O Montepio reduziu cerca de 350 trabalhadores e fechou 100 balcões no primeiro semestre deste ano, disse à Lusa o presidente do banco, Félix Morgado.

“Esse processo foi concluído em abril, maio com estabilidade, com sucesso, sem grandes oscilações e está fechado”

No final de 2015, o banco tinha 3.871 trabalhadores, menos 36 que no final de 2014. Já a rede doméstica do banco contava com 421 balcões, menos 15 que no ano anterior.

Sobre o corte dos subsídios de isenção de horários, decidido pela administração do banco e que segundo o Sindicato Nacional dos Quadros e Técnicos Bancários atinge cerca de 500 trabalhadores, que poderão ter redução do vencimento total entre 20% a 40%, Félix Morgado não quis dar indicações da poupança que representará para a instituição.

O gestor referiu que o que foi feito foi uma análise de cada situação e avaliado se aquele trabalhador deveria receber aquele subsídio.

“Obviamente que mais bem organizados e com melhores processos, obviamente que por essa via também conseguiremos ter mais pessoas, por isso disse que o programa de redimensionamento estava fechado, e reteremos alguns postos de trabalho”

O presidente do Montepio fez notar, ainda, que, com menos horas de trabalho, os trabalhadores também ficam com mais tempo para “a vida pessoal”.

Operações em África

Há novas perspetivas para as operações em África do Montepio, que vão passar para uma nova holding com dois bancos holandeses e um fundo soberano da Noruega. 

“Através desta ‘holding’, que incorporará as operações detidas por estes parceiros em 20 países, deixamos de consolidar as operações Banco Terra e Finibanco Angola e temos um reforço da base de capital através da redução dos ativos ponderados pelo risco”

O presidente do Montepio disse também à Lusa que esta operação permitirá ao banco “olhar para aqueles mercados de modo diferente”, analisando eventuais oportunidades de consolidação que possam surgir.

Questionado se esta decisão tem que ver com a exigência do Banco Central Europeu (BCE) de os bancos europeus reduzirem a exposição aos grandes riscos em mercados como o de Angola, Félix Morgado referiu que é normal que as instituições bancárias tenham de tomar opções para lidar com essa situação, incluindo o Montepio, o FMO e o Rabobank, mas considerou que no caso do Montepio tal não é um problema significativo.

“No nosso caso é residual porque estas duas operações, quer em Moçambique quer em Angola, pesam cerca de 2% em termos de produto bancário consolidado.
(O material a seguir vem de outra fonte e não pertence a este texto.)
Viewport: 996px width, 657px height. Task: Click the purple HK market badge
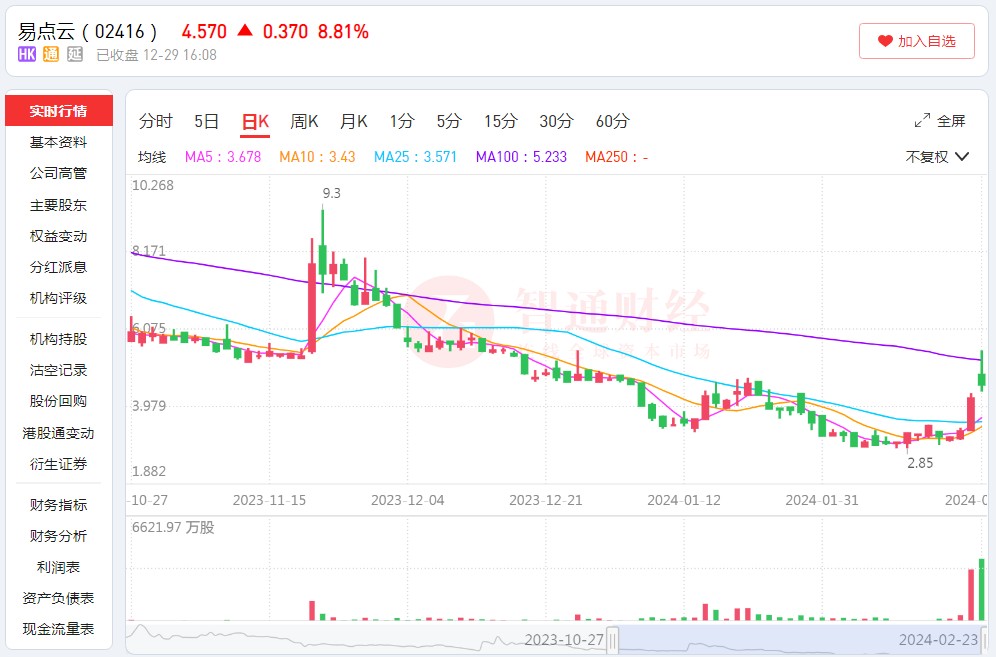tap(27, 55)
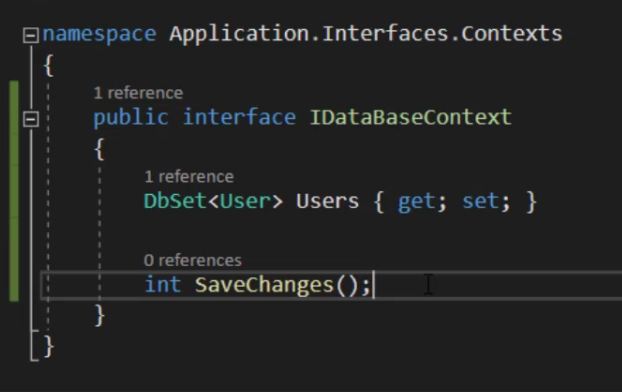Click the closing brace of the interface
Viewport: 622px width, 392px height.
click(x=99, y=315)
Para nós é mais importante o tema da gestão de risco, de futuro e de base de capital, através de ativos ponderados pelo risco, do que esse tema que se põe com mais frequência noutras instituições de crédito”

O Montepio tem 45% do Banco Terra e 51% do Finibanco Angola, consolidando ambas as unidades nas suas contas. A estimativa do gestor é que com a passagem das participações,  o rácio de capital do Montepio melhore entre 15 e 20 pontos base.

Para já, o previsto é que o Montepio fique com uma participação entre 5% e 7% no capital da nova 'holding', que será denominada Arise, e que integrará no total participações em 20 países africanos do Montepio, dos bancos holandeses FMO e Rabobank e do fundo soberano norueguês Norfund. O objetivo é que esteja operacional a 1 de janeiro de 2017.

Quem é quem

O Rabobank é uma cooperativa bancária holandesa que tem 7,4 milhões de clientes na Holanda e participações minoritárias em cinco companhias em cinco países africanos, Zâmbia, Tanzânia, Ruanda, Uganda e Banco Terra, em Moçambique, onde tem 45% numa parceria com o Montepio.

Já o FMO é um banco de fomento holandês com uma carteira de investimentos em 85 países e o Norfund – Norwegian Investment Fund for Developing Countries é um fundo soberano norueguês cuja principal região de investimento é a África subsaariana.

O banco Montepio tem como único acionista a Associação Mutualista Montepio Geral, empresa de topo do Grupo Montepio.

Em 2015, a Caixa Económica Montepio Geral teve prejuízos de 243,4 milhões de euros, acima dos cerca de 187 milhões de euros de perdas em 2014.

Para já ainda não são conhecidos os resultados do primeiro semestre. No primeiro trimestre, registou prejuízos de quase 20 milhões de euros.